1.1 The Retina-Brain Axis: A Neurovascular Analogue

The retina is an embryological and anatomical extension of the central nervous system (CNS), making it a unique, non-invasive window through which cerebrovascular and neurodegenerative processes can be observed directly.[1, 2, 3]

Embryological Origins

During embryonic development, the eye develops from the forebrain as an outgrowth of the diencephalon—the same neural structure that gives rise to critical brain components.[4, 5] This shared embryological origin means the retina is composed of actual brain tissue, including CNS neurons and glial cells.[1]

Anatomical Parallels

The structural similarities between the retinal and cerebral microvasculature provide a strong anatomical basis for the retina-as-a-proxy model.[7, 8, 9] Both vascular systems are end-arterial and protected by highly selective barriers: the blood-retinal barrier (BRB) and the blood-brain barrier (BBB).[1, 4, 9]

From a neural perspective, the retinal ganglion cells (RGCs) are CNS neurons. Their axons form the optic nerve, which is a white matter tract of the CNS, connecting the eye directly to the thalamus and visual cortex.[1, 2, 3, 10]

Physiological Homology

The retinal and cerebral microvasculatures exhibit similar autoregulatory mechanisms to control blood flow in response to metabolic demands.[11] This homology means that systemic vascular risk factors and diseases exert similar pathological effects on the small vessels of both the eye and the brain.[9, 11]

1.2 Historical Context & Proof of Concept: Evidence from 2D Fundus Photography

Long before advanced imaging like OCT, the concept of using the retina to assess stroke risk was established through traditional 2D color fundus photography. Decades of epidemiological research have demonstrated that visible abnormalities in the retinal vasculature are powerful predictors of future cerebrovascular events.[13, 14, 15]

Systematic reviews confirm strong associations between several key retinal biomarkers and increased stroke risk:[14, 15]

  • Retinal Vessel Caliber: Wider retinal venules (CRVE) are significantly associated with higher stroke risk (HR 1.20, 95% CI 1.10–1.31).[14] Narrower retinal arterioles (CRAE) are also linked to increased risk (HR 1.18, 95% CI 1.04–1.34).[14]
  • Presence of Retinopathy: The appearance of retinopathy lesions is associated with a more than two-fold increase in stroke risk (pooled HR 2.70, 95% CI 1.65–4.43).[14, 15]
  • Vascular Network Geometry: Lower fractal dimension and increased arteriolar tortuosity are linked to higher stroke risk.[13, 14, 15]
  • Focal Abnormalities: Retinal arteriolar emboli and arteriovenous nicking are predictors of stroke risk.[14][14, 15]
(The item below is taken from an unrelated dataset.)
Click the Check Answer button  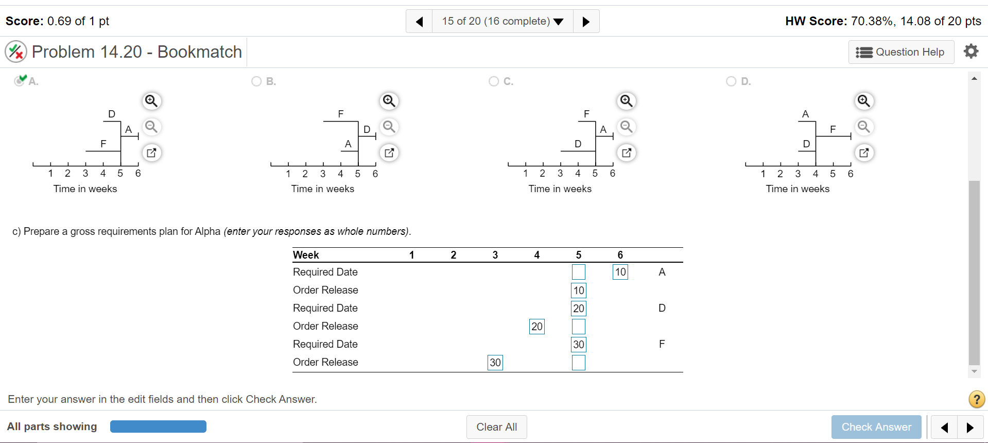click(875, 427)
Despite these strong associations, predictive models based on 2D fundus biomarkers have reached a performance plateau. While some automated systems show good discrimination (AUC 0.84 with combined clinical and retinal variables)[16], no predictive model using fundus imaging has consistently outperformed conventional clinical risk scores in external validation.[15] This performance ceiling motivates the transition to more advanced imaging modalities.

Key Takeaway

The retina is a direct extension of the CNS, making it a powerful window into cerebrovascular processes and stroke risk.

Historical Evidence

2D fundus photography has established strong associations between retinal biomarkers and stroke risk, but performance has plateaued.

Section II: Technological State of the Art: Imaging Modalities

The performance plateau observed with 2D fundus photography-based models is fundamentally a data limitation problem. The progression of retinal imaging technology from 2D projections to 3D volumetric and functional assessments represents a paradigm shift, unlocking a wealth of new, quantitative biomarkers that were previously inaccessible. This section details the limitations of the older technology and explains how OCT and OCT Angiography (OCT-A) overcome these challenges to enable a more profound analysis of cerebrovascular health.

2.1 Limitations of 2D Fundus Imaging

While foundational, 2D fundus photography has several inherent technological limitations:

  • Lack of Depth Information: A fundus photograph is a two-dimensional projection, making it impossible to distinguish between different vascular layers of the retina.[9]
  • Qualitative Assessment: Manual interpretation is inherently qualitative and subject to significant inter- and intra-observer variability.[18]
  • Limited Biomarker Scope: The biomarkers accessible are primarily vascular in nature, providing only a partial picture of neurovascular changes.

2.2 Optical Coherence Tomography (OCT): Structural Precision

OCT represents a fundamental advancement in retinal imaging, providing high-resolution, cross-sectional images of the retina with micrometer-level precision.[20, 21] Unlike fundus photography, which captures a 2D projection, OCT generates a series of 2D cross-sectional images (B-scans) that can be reconstructed into a 3D volume.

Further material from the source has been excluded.